Hans-Rudolf Merz und die Erfolgsmeldung
Publiziert am 26. August 2009Sprachregelungen sind “Anker”, gerade wenn die Medien Blut riechen oder ein Sturm aufkommt – so wie in der Libyen-Affäre. Gestern Abend noch hiess es, das Eidgenössische Finanzdepartement (EFD) bzw. der Bundesrat werde sich erst wieder verlauten lassen, wenn die beiden Schweizer Geschäftsleute, die seit rund 12 Monaten in der Schweizer Botschaft in Tripolis festsitzen, im Flugzeug Richtung Schweiz unterwegs seien.
Nach der Bundesratssitzung wurde ein knappen Communiqué verbreitet mit dem Inhalt, dass die Landesregierung von Merz und Aussenministerin Micheline Calmy-Rey über den aktuellen Stand der bilateralen Beziehungen zwischen der Schweiz und Libyen informiert worden seien. Das ist, pardon, “Gähn” – niemand wollte das wissen.

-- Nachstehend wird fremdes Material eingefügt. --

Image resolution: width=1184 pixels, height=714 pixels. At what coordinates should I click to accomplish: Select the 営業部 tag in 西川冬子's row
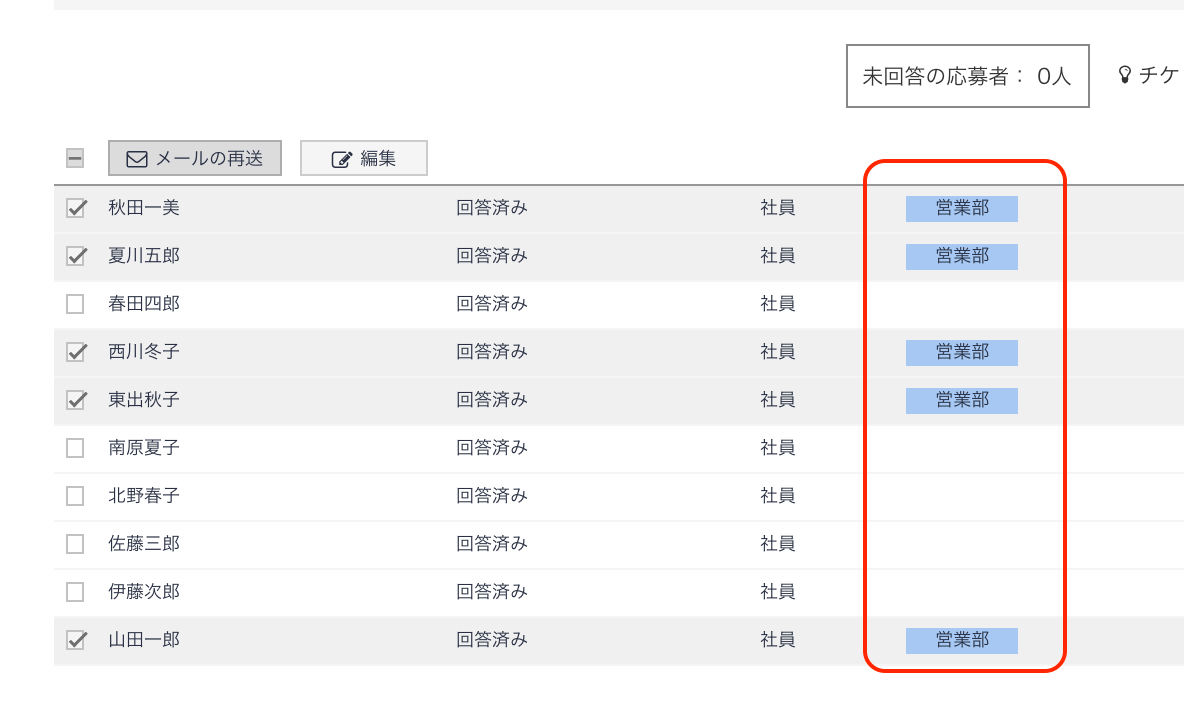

Vor einer knappen Stunde nun ein neues Communiqué aus dem EFD. Die beiden Geschäftsleute hätten nun ein Ausreisevisum erhalten, heisst es. Damit sind sie zwar noch lange nicht in der Heimat, ihr aber immerhin ein Schrittchen näher. Dass die Sprachregelung innerhalb von weniger als 24 Stunden geändert wurde, lässt darauf schliessen, dass der mediale Druck zu gross ist. Man musste eine “Erfolgsmeldung” absetzen, die Volksseele kocht, die Medien heulen.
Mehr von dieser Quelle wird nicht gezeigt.